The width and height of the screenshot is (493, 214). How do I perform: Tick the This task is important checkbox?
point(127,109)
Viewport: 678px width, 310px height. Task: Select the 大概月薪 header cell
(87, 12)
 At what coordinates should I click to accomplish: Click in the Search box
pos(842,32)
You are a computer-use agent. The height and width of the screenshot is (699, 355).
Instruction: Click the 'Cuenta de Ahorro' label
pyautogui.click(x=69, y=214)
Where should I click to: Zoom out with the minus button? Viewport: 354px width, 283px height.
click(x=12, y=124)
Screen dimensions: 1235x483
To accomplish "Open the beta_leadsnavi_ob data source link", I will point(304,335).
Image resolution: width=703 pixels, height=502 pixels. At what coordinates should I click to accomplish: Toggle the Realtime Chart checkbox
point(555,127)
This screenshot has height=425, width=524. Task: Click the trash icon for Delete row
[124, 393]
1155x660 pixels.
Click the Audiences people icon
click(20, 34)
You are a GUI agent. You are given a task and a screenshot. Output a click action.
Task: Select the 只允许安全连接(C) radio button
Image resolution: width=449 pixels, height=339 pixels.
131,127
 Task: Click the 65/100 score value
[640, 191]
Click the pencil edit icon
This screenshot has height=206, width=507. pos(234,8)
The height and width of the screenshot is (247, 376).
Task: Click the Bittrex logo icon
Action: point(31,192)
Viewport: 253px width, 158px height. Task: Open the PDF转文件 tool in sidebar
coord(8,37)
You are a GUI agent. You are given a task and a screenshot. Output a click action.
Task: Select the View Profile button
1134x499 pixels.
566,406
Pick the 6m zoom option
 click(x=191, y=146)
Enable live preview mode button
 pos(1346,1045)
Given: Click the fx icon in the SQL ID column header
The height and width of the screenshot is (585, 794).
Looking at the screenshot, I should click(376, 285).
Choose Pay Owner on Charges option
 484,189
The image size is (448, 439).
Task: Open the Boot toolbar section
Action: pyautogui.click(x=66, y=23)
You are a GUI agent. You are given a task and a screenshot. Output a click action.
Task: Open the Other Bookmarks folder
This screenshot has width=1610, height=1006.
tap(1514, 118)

YOUR GOAL = Which lines in the records above contain the string "should", with uppercase and lowercase counted as different? List each such line in full.

RESPONSE BELOW =
 At what coordinates should I click to accomplish: Click in the Search box
Where should I click to: Zoom out with the minus button? Viewport: 354px width, 283px height.
Image resolution: width=703 pixels, height=502 pixels. At what coordinates should I click to accomplish: Toggle the Realtime Chart checkbox
Looking at the screenshot, I should click(376, 285).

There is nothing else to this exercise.